The 25 political prisoners

Izet Abdulayev, b. 22.10.1986, has actively attended politically motivated ‘court’ hearings.  He and his wife have two small children, one of whom was born after his arrest.

Tofik Abdulgaziev, b. 19.06.1981. is a Crimean Solidarity activist, who has done the sound recordings for Crimean Solidarity meetings and for the civic initiative for the children of political prisoners ‘Crimean Childhood.  He has three children

Vladlen Abdulkadyrov. 28/12.1979, is an activist who was involved in organizing parcels of food, etc. for political prisoners.  He has three children.

Medzhit Abdurakhmanov, b. 02.02.1975, is a Crimean Solidarity activist.  He has two children.

Bilyal Adilov, b. 27.05.1970, is a religious figure who has also actively attended politically motivated ‘court’ hearings.  He has eight children.

Rayim Aivazov, b. 30.01.1994, is a Crimean Solidarity activist.  He and his wife have one small child.

Enver Ametov, b. 02.08.1975, actively attended politically motivated ‘court’ hearings.  He has three children.

Osman Arifmemetov, b. 28.08.1985, is a Maths and IT teacher, and a  Crimean Solidarity civic journalist and activist.  He has two small children.

Farid Bazarov, b. 22.08.1986, Crimean Solidarity activist.  He has four children.

Akim Bekirov, b. 18.10.1968 is a civic activist who was involved in organizing parcels of food, etc. for political prisoners, and in organizing IT security.  His wife was expecting their second child when he was arrested

Remzi Bekirov, b. 20.02.1985, is a historian and a Crimean Solidarity civic journalist.  He has three children.

Dzhemil Gafarov, b. 31.05.1962, actively attended all politically motivated ‘court’ hearings.   

Servet Gaziev, 15.04.1960, actively attended all politically motivated ‘court’ hearings

Riza Izetov, b. 24.01.1979, is a human rights activist and Crimean Solidarity civic journalist.  His wife was expecting their third child when he was arrested.

Alim Karimov, b. 08.04.1994, is a Crimean Solidarity activist.  He has one child.

Seiran Murtaza, b. 27.11.1983, actively attended all politically motivated ‘court’ hearings.
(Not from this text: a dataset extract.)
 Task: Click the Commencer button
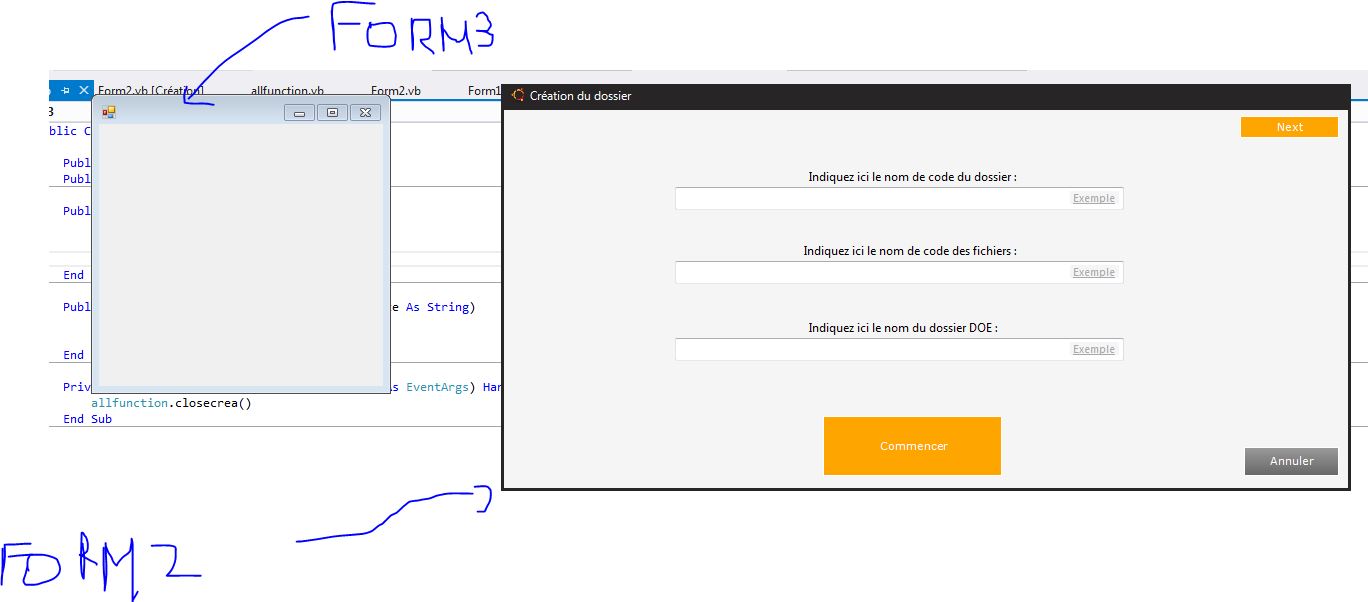pos(911,445)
He has two children.

Yashar Muyedinov, b. 14.04.1968, is a Crimean Solidarity activist.  He has eight children.

Erfan Osmanov, b. 03.09.1982, actively attended all politically motivated ‘court’ hearings.  He has two children.
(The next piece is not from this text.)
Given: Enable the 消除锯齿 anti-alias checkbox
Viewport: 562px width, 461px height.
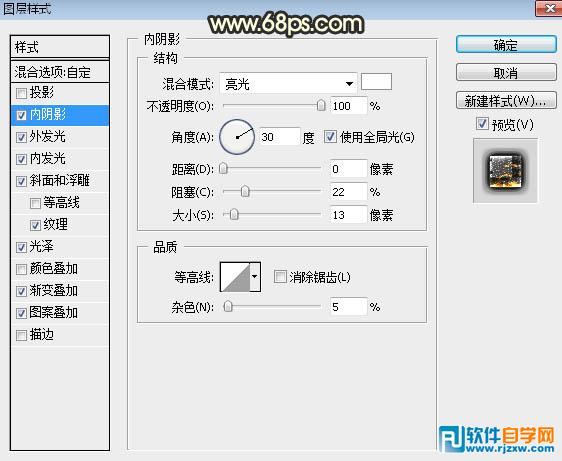Looking at the screenshot, I should [x=280, y=277].
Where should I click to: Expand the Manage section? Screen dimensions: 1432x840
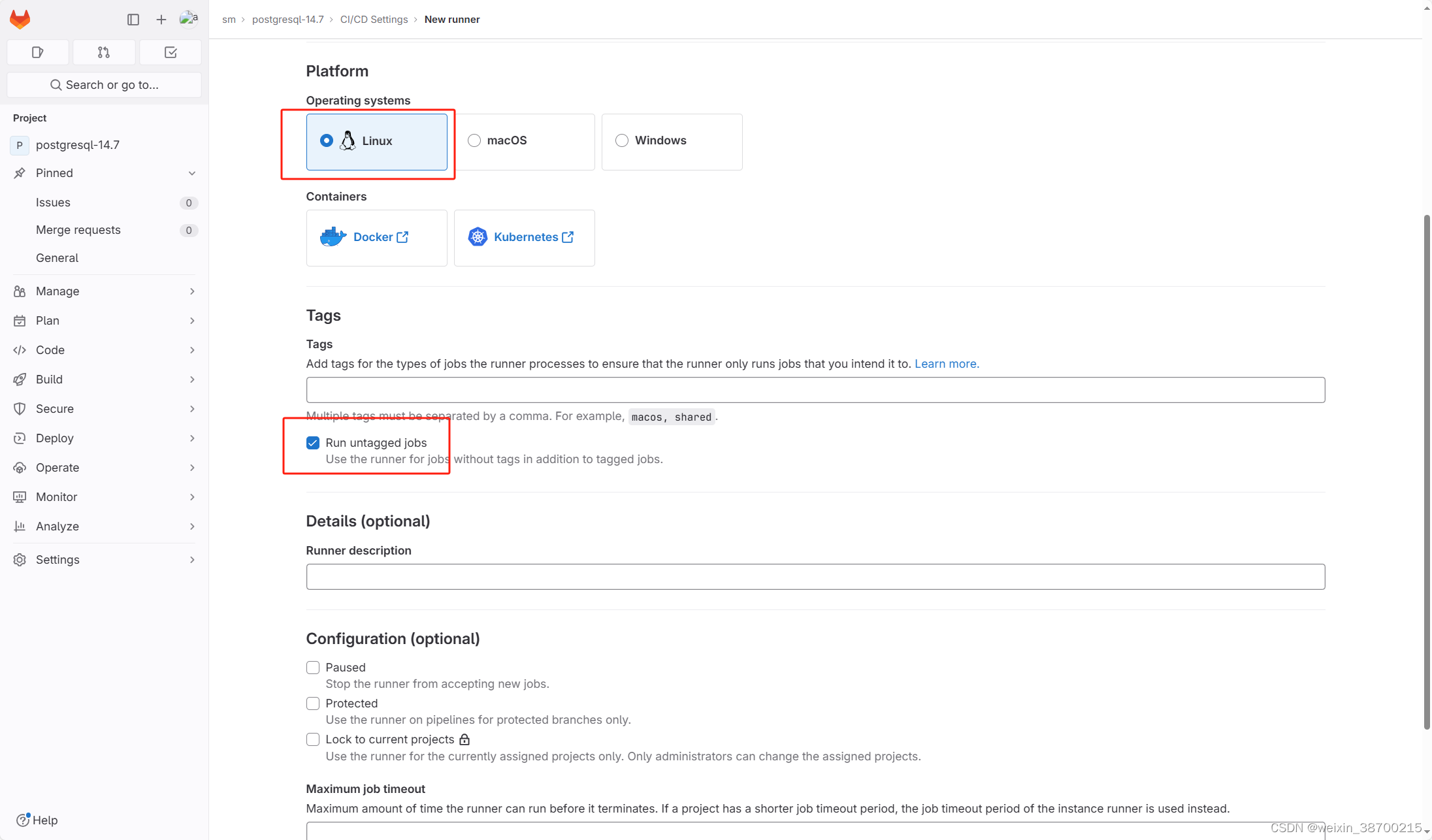(x=191, y=291)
Seitveli Seitabdiev, b.16.03.1994, is a Crimean Solidarity activist. He has two children.

Rustem Seitkhalilov, b. 18.01.1984, is a Crimean Solidarity activist.  He has three children.
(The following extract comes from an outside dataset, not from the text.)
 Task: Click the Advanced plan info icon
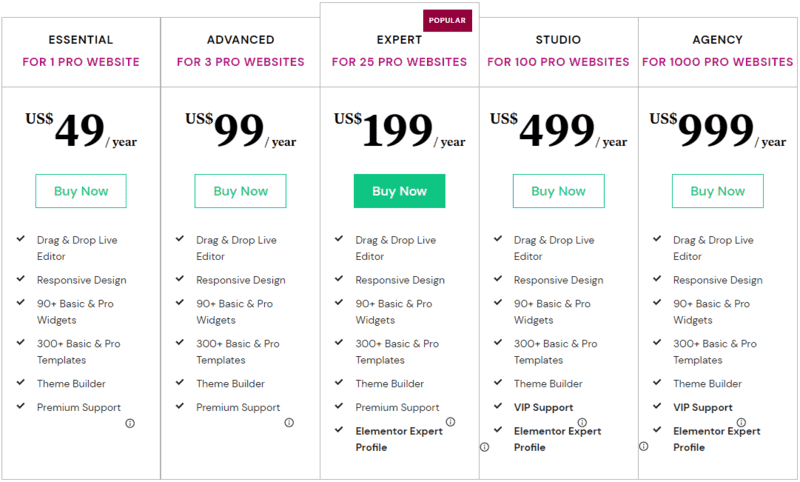(x=289, y=422)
Rustem Sheikhaliev, b. 22.06.1979, is a Crimean Solidarity civic journalist. He has three children.

Eskender Suleymanov,  Crimean Solidarity activist.

Ruslan Suleymanov, b. 21.04.1983, is a physics teacher and Crimean Solidarity civic journalist and activist.  He has four children.

Shaban Umerov, b. 22.10.1969, is a Crimean Solidarity activist.  He has three children.

Asan Yanikov, b. 11.09.1986, is a civic activist involved in organizing food parcels for political prisoners.

Edem Yayachikov, 01.05.1982, is a Crimean Solidarity activist, who actively attended all political ‘court’ hearings.  He has three children.